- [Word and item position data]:
━━━━━━━━━━━━━━━━━━━━

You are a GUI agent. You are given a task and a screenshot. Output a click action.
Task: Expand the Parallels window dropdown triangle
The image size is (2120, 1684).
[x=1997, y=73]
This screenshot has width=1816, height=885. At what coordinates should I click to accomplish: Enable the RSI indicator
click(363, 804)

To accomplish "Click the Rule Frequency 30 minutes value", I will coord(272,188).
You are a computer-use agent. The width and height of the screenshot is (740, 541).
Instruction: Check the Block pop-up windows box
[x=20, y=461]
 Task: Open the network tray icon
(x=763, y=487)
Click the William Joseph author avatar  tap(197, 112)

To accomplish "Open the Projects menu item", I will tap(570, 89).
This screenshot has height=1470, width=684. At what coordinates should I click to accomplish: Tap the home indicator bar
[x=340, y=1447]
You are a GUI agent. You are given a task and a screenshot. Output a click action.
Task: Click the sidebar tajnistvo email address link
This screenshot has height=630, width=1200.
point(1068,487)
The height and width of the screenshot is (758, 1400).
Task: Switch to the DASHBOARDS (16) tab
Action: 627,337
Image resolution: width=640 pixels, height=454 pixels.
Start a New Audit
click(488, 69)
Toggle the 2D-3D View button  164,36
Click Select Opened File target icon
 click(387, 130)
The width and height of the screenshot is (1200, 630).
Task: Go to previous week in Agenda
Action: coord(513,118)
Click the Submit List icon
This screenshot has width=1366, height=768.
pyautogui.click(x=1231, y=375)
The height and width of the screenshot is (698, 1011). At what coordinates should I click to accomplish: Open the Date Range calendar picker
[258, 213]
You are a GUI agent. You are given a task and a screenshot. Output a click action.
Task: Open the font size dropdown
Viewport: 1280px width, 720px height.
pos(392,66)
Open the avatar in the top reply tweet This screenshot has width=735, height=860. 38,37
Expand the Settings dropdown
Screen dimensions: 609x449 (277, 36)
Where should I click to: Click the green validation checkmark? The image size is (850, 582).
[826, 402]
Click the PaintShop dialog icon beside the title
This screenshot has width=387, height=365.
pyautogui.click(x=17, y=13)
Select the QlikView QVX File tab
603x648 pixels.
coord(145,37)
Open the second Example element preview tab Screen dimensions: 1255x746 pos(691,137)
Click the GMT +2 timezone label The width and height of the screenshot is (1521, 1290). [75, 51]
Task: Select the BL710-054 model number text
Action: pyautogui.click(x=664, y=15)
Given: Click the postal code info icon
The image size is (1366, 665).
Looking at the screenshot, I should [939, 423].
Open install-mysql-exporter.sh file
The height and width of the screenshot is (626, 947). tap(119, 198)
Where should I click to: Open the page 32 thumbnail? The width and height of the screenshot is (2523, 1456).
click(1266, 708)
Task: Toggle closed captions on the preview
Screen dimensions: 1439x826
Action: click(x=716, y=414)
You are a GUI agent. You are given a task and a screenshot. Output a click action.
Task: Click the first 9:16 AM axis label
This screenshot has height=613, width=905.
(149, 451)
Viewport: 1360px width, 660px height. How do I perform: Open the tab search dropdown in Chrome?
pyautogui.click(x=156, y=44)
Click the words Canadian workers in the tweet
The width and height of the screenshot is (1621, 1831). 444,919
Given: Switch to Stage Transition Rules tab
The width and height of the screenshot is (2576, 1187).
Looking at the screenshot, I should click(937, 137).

━━━━━━━━━━━━━━━━━━━━

- [TASK BRIEF]:
Return every line of the material above without changing anything.

- [RESULT OF THE EXERCISE]:
You are a GUI agent. You are given a task and a screenshot. Output a click action.
Task: Expand the Parallels window dropdown triangle
The image size is (2120, 1684).
[x=1997, y=73]
This screenshot has width=1816, height=885. At what coordinates should I click to accomplish: Enable the RSI indicator
click(363, 804)

To accomplish "Click the Rule Frequency 30 minutes value", I will coord(272,188).
You are a computer-use agent. The width and height of the screenshot is (740, 541).
Instruction: Check the Block pop-up windows box
[x=20, y=461]
 Task: Open the network tray icon
(x=763, y=487)
Click the William Joseph author avatar  tap(197, 112)

To accomplish "Open the Projects menu item", I will tap(570, 89).
This screenshot has height=1470, width=684. At what coordinates should I click to accomplish: Tap the home indicator bar
[x=340, y=1447]
You are a GUI agent. You are given a task and a screenshot. Output a click action.
Task: Click the sidebar tajnistvo email address link
This screenshot has height=630, width=1200.
point(1068,487)
The height and width of the screenshot is (758, 1400).
Task: Switch to the DASHBOARDS (16) tab
Action: 627,337
Image resolution: width=640 pixels, height=454 pixels.
Start a New Audit
click(488, 69)
Toggle the 2D-3D View button  164,36
Click Select Opened File target icon
 click(387, 130)
The width and height of the screenshot is (1200, 630).
Task: Go to previous week in Agenda
Action: coord(513,118)
Click the Submit List icon
This screenshot has width=1366, height=768.
pyautogui.click(x=1231, y=375)
The height and width of the screenshot is (698, 1011). At what coordinates should I click to accomplish: Open the Date Range calendar picker
[258, 213]
You are a GUI agent. You are given a task and a screenshot. Output a click action.
Task: Open the font size dropdown
Viewport: 1280px width, 720px height.
pos(392,66)
Open the avatar in the top reply tweet This screenshot has width=735, height=860. 38,37
Expand the Settings dropdown
Screen dimensions: 609x449 (277, 36)
Where should I click to: Click the green validation checkmark? The image size is (850, 582).
[826, 402]
Click the PaintShop dialog icon beside the title
This screenshot has width=387, height=365.
pyautogui.click(x=17, y=13)
Select the QlikView QVX File tab
603x648 pixels.
coord(145,37)
Open the second Example element preview tab Screen dimensions: 1255x746 pos(691,137)
Click the GMT +2 timezone label The width and height of the screenshot is (1521, 1290). [75, 51]
Task: Select the BL710-054 model number text
Action: pyautogui.click(x=664, y=15)
Given: Click the postal code info icon
The image size is (1366, 665).
Looking at the screenshot, I should [939, 423].
Open install-mysql-exporter.sh file
The height and width of the screenshot is (626, 947). tap(119, 198)
Where should I click to: Open the page 32 thumbnail? The width and height of the screenshot is (2523, 1456).
click(1266, 708)
Task: Toggle closed captions on the preview
Screen dimensions: 1439x826
Action: click(x=716, y=414)
You are a GUI agent. You are given a task and a screenshot. Output a click action.
Task: Click the first 9:16 AM axis label
This screenshot has height=613, width=905.
(149, 451)
Viewport: 1360px width, 660px height. How do I perform: Open the tab search dropdown in Chrome?
pyautogui.click(x=156, y=44)
Click the words Canadian workers in the tweet
The width and height of the screenshot is (1621, 1831). 444,919
Given: Switch to Stage Transition Rules tab
The width and height of the screenshot is (2576, 1187).
Looking at the screenshot, I should click(937, 137).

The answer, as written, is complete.